§ 5. Mr. John Marshall
To ask the Secretary of State for Social Security what is the latest estimate of the cost of benefits to single parents in 1995–96. 
§ Mr. Lilley
It is estimated that total benefit expenditure on lone parents in 1995–96 will reach some £9.5 billion.
§ Mr. Marshall
My right hon. Friend is known as a supporter of the Institute of Economic Affairs. Would he like to comment on the pamphlet produced by that organisation in which Dr. Morgan says that the tax system penalises those mothers who stay at home while the benefit system helps lone parents? Does he agree that the single parent's premium, which costs taxpayers some £250 million, must be re-examined?
§ Mr. Lilley
We keep all benefits under review as part of our long-term review of public expenditure. Although we must recognise that some of the £9 billion would go to those parents even if they were not lone parents, the cost of lone parenthood adds about £1,500 a year to the taxes of married couples who are supporting their own children in addition to paying to support others. That is why we have to look rigorously at those benefits. I hope that my hon. Friend welcomes the £10 per week family credit premium that we have announced today for those working more than 30 hours a week. That will be particularly beneficial to married couples, who will constitute some three quarters of the 350,000 receiving that extra help, thus encouraging self-supporting families.
§ Mr.

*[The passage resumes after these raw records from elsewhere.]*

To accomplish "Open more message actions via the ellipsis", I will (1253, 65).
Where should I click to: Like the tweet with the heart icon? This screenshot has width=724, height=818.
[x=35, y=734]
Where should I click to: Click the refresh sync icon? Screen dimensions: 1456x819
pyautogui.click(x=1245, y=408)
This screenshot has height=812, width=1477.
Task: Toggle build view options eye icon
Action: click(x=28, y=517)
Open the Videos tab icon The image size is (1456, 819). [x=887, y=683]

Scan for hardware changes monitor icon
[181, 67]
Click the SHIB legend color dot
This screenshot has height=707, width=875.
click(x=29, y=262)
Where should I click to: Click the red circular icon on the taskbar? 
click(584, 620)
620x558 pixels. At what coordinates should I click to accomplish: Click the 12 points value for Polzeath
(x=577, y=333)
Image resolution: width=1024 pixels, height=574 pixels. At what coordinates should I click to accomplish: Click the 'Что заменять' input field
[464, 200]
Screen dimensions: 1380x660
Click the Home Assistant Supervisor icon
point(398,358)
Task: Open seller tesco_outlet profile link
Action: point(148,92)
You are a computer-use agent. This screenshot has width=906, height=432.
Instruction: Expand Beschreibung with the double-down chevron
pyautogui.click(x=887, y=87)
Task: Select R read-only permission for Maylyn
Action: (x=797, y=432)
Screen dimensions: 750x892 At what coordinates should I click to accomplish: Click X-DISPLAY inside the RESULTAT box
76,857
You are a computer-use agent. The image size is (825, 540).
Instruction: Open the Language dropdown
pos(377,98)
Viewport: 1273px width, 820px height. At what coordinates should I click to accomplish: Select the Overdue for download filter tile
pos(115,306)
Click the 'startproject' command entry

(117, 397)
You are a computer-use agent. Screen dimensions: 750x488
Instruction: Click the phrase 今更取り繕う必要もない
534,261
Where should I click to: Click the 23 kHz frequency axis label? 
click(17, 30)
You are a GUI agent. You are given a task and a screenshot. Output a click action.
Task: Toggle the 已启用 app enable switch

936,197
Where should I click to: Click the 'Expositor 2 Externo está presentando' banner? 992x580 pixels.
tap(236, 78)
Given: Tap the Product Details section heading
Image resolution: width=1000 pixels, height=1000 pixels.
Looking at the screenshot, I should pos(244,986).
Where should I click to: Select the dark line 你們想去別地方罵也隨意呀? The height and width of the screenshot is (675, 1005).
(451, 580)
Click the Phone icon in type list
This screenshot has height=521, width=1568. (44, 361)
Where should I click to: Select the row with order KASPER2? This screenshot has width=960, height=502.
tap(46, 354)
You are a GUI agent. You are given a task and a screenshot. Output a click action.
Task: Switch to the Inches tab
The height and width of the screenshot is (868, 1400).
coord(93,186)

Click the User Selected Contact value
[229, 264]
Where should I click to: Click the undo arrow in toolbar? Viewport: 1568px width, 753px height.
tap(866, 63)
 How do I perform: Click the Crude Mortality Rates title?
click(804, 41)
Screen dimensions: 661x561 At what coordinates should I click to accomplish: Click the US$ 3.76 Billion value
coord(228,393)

Wicks
As many lone parents would love to have the independence that a proper job brings, why in the last 16 years has a growing proportion of lone parents had to 1298 depend on income support? Why have the Government not taken action through education, training and child care to move people away from dependency, which they do not want, to independence, which they do want?
§ Mr. Lilley
The hon. Gentleman, who has always taken an informed and intelligent interest in this subject, is right to say that there was a rather disturbing disparity in the trend, with married women going out to work in increasing proportions while lone mothers were increasingly staying at home. That trend reversed about two or three years ago, partly as a result of the measures that we have taken—the introduction of the child care disregard in family credit and increasing efforts to get maintenance from absent parents. Both those measures have helped lone parents to go out to work and an increasing proportion are doing so. I know that the hon. Gentleman will welcome that as much as I do.
§ Mr. Alan Howarth
We hear much about plans for a crackdown on social security fraud—and no doubt it is right to do that—while the appetites of the affluent are being whetted for future tax cuts. Would it not be at least as attractive for the Government to emphasise their plans for the relief of the unemployment and poverty traps? As my right hon. Friend wishes to see honest work rewarded, will he state his plans to improve the position of lone parents on income support who have benefit deducted pound for pound on earnings above £15 a week? I do not think that that disregard has been uprated for seven years, and there is no allowance for the cost of child care or other work-related expenses.
§ Mr. Lilley
My hon. Friend is right to say that we have to crack down on fraud, but he is wrong to suggest that the primary support for that comes from the affluent. In my experience, the greatest support for these measures comes from what might be called the hard-working class—people who take home very modest sums as a result of working hard 40 hours a week and who see other people manipulating the system to obtain full benefit while not declaring some earnings. That is greatly resented by the hard-working class. My hon. Friend asks what we are doing to improve incentives to work: I point out to him the new £10 family credit supplement which is being introduced this very day.